Ci sono mamma gorilla mentre si prende cura dei suoi cuccioli, un primate che scruta un paesaggio e uno scimmione nascosto tra la vegetazione. Gli occhi profondi e tristi di questi parenti dell’uomo sembrano avere capito il dramma della pandemia. Le restrizioni imposte ai viaggi hanno bloccato l’industria turistica dell’Africa, una vera e propria ricchezza per le aree protette del continente: dal Parco Nazionale del Virunga, in Congo, alla Riserva Forestale Dzanga-Sangha, nella Repubblica Centrafricana. Eppure, se le misure anticovid possono causare difficoltà economiche, la tutela sanitaria dei gorilla li protegge da una malattia che potrebbe sterminarli.

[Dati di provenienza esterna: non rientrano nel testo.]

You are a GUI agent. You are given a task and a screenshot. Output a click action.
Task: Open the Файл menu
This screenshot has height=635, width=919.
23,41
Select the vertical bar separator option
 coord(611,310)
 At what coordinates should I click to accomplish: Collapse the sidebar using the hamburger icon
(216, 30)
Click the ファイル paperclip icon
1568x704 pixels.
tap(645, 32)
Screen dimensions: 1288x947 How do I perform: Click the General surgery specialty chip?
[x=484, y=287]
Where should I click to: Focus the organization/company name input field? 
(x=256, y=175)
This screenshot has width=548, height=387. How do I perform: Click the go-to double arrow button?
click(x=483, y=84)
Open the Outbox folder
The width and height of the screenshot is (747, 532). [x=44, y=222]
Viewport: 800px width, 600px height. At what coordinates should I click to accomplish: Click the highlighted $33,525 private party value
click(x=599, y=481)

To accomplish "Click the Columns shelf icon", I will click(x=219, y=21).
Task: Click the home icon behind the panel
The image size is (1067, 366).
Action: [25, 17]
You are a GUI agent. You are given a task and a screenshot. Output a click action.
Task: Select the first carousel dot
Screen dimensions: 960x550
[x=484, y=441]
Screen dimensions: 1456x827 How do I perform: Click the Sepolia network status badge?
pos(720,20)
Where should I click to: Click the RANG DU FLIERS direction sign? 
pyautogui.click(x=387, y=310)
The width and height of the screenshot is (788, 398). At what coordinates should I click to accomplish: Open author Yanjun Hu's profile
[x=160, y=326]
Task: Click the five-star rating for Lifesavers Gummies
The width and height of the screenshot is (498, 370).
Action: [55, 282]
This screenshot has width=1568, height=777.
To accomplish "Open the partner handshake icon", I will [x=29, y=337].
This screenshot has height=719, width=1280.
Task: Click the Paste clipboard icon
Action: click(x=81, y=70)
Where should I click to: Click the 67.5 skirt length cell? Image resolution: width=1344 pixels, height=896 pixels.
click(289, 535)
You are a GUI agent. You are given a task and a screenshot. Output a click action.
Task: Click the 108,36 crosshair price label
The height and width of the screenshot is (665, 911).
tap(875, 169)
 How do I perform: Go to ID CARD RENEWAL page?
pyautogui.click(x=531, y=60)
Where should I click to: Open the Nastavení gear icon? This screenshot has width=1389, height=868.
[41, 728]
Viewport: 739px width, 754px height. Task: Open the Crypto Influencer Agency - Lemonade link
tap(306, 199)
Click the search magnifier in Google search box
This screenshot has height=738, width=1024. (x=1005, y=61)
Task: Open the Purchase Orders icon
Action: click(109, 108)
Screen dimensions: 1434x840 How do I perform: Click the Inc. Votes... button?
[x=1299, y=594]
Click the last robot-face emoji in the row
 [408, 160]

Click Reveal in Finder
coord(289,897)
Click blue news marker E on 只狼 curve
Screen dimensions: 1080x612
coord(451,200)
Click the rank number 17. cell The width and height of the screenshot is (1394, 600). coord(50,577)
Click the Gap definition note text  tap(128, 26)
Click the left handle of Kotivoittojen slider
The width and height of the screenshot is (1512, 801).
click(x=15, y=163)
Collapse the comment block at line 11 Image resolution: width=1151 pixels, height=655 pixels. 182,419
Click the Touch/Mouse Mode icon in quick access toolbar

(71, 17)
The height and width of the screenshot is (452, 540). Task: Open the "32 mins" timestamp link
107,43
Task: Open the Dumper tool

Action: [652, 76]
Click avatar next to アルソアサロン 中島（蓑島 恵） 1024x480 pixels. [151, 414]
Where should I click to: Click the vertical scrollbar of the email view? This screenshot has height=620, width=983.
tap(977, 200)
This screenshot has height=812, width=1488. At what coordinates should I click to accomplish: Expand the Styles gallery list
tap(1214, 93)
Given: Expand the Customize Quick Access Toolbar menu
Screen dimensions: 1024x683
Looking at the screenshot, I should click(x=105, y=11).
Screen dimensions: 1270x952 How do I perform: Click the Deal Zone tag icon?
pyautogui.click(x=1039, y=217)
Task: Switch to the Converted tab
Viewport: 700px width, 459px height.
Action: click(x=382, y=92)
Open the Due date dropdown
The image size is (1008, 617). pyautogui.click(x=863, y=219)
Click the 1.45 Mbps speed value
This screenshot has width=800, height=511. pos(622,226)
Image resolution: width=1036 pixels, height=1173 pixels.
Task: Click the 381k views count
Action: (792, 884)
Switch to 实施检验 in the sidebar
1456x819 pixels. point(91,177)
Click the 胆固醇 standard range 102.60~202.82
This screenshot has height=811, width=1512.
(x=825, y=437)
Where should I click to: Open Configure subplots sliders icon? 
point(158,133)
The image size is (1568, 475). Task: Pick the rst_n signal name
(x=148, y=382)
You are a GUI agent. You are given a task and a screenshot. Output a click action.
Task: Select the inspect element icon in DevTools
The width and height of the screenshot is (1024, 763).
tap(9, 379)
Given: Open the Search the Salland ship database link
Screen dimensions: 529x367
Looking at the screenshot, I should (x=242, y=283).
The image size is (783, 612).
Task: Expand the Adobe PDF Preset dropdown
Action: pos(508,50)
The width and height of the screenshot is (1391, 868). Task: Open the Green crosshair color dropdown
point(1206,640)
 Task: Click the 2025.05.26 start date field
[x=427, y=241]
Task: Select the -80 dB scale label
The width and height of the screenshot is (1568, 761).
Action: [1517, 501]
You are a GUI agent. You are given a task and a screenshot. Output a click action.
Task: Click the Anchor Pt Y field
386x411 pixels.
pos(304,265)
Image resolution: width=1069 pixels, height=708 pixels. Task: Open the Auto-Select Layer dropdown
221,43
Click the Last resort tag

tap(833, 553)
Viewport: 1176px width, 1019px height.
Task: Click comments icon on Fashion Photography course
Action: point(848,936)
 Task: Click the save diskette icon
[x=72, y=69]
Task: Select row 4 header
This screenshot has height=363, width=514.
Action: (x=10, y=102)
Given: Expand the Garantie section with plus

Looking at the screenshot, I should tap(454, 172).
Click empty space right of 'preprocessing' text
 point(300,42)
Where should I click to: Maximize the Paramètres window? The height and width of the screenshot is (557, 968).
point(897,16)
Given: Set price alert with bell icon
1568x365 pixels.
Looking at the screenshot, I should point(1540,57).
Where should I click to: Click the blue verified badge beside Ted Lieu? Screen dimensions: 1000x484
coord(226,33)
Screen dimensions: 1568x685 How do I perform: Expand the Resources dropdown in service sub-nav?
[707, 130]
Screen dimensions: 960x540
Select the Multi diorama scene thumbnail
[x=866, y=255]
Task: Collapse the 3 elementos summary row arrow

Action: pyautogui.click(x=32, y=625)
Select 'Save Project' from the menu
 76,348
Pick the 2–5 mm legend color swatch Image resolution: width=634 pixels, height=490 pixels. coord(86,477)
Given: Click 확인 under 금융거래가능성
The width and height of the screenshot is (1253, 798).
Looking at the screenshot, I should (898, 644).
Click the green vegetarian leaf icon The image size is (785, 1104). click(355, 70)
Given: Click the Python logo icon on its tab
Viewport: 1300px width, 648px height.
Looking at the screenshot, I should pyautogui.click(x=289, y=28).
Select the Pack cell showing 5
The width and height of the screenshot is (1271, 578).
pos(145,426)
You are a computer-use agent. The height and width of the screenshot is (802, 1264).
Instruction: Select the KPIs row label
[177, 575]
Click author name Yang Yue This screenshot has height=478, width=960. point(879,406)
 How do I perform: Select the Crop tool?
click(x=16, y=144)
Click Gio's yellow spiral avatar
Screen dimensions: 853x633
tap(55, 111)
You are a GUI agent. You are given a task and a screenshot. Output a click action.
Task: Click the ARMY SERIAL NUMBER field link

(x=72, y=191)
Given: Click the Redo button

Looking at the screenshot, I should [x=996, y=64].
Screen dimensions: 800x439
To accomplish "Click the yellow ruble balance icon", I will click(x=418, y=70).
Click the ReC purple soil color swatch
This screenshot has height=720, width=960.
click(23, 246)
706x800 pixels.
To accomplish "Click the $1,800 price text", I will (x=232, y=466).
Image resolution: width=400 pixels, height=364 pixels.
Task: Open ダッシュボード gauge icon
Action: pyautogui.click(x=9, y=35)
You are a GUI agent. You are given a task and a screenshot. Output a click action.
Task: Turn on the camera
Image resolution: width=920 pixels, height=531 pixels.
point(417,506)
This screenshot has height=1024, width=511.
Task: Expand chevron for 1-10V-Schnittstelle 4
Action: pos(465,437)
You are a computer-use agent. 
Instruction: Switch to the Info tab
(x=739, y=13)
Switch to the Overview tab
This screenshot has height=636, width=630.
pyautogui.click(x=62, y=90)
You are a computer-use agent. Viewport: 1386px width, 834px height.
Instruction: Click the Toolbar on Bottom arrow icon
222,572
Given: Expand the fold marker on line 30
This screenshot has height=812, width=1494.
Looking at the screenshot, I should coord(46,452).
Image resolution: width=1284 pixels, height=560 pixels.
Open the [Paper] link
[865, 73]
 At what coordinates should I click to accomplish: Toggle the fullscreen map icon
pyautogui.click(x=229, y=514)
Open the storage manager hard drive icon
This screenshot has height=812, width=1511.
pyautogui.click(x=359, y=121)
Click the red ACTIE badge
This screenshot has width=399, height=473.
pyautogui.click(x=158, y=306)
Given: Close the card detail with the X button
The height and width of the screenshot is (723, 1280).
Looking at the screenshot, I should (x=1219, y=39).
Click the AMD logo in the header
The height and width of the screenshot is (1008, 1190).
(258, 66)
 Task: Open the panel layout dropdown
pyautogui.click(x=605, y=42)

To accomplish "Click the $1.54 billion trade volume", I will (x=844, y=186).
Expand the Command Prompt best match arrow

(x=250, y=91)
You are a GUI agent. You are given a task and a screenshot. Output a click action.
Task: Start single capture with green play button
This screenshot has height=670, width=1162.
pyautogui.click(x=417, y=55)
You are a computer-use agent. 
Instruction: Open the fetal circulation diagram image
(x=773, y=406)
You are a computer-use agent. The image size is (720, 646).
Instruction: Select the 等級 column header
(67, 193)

Ed è stato proprio per questo che, in Africa centrale, qualche mese fa i ranger erano già pronti a rispondere ai focolai di Covid tra i primati con rigide misure sanitarie. Il ricordo dell’epidemia di ebola era – ed è tutt’oggi – ancora scottante. Anche perché vent’anni fa la malattia aveva avuto un impatto devastante sulle grandi scimmie: in alcuni territori erano morti, infatti, il 95% dei gorilla.
Mentre la variante Omicron corre, il graduale ritorno alla normalità nei parchi africani è cominciato con rigidi protocolli di sicurezza. Ed ecco perché la Riserva Forestale Dzanga-Sangha chiede agli ospiti non solo di essere vaccinati contro il Covid-19, ma anche di sottoporsi a un tampone rapido. I gorilla sono giganti fragili da tutelare, a qualsiasi costo. Proprio per questo il WWF è sempre in prima linea per aumentare la consapevolezza sulle malattie zoonotiche all’interno delle comunità locali e indigene.
E se, prima o poi, il Coronavirus sarà un lontano ricordo, il bracconaggio è l’altra grande battaglia da combattere per garantire un futuro ai gorilla. In questo caso, nessun vaccino, ma solo una nuova cultura ambientale per il benessere di tutti gli abitanti del pianeta Terra.